YOUR TASK. Report every line of the records that contains the word "agent".

DATA UNDER STUDY.
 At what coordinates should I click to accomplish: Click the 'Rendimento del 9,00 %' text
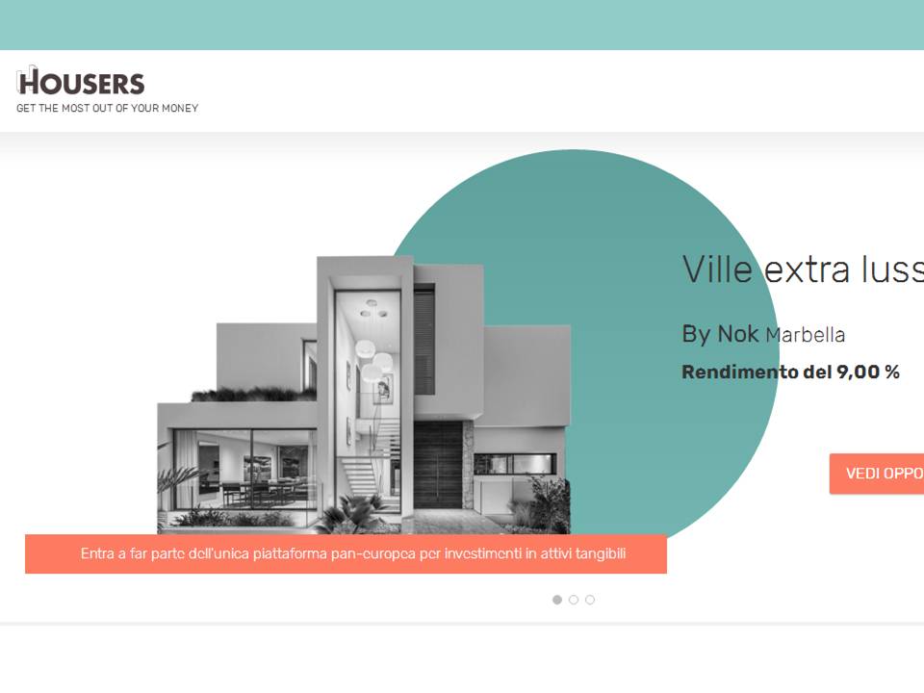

...

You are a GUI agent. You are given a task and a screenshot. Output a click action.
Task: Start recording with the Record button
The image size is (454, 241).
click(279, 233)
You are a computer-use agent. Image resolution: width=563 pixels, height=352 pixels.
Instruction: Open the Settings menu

SOLUTION BELOW.
You are a GUI agent. You are given a task and a screenshot. Output a click action.
You are a computer-use agent. Image resolution: width=563 pixels, height=352 pixels.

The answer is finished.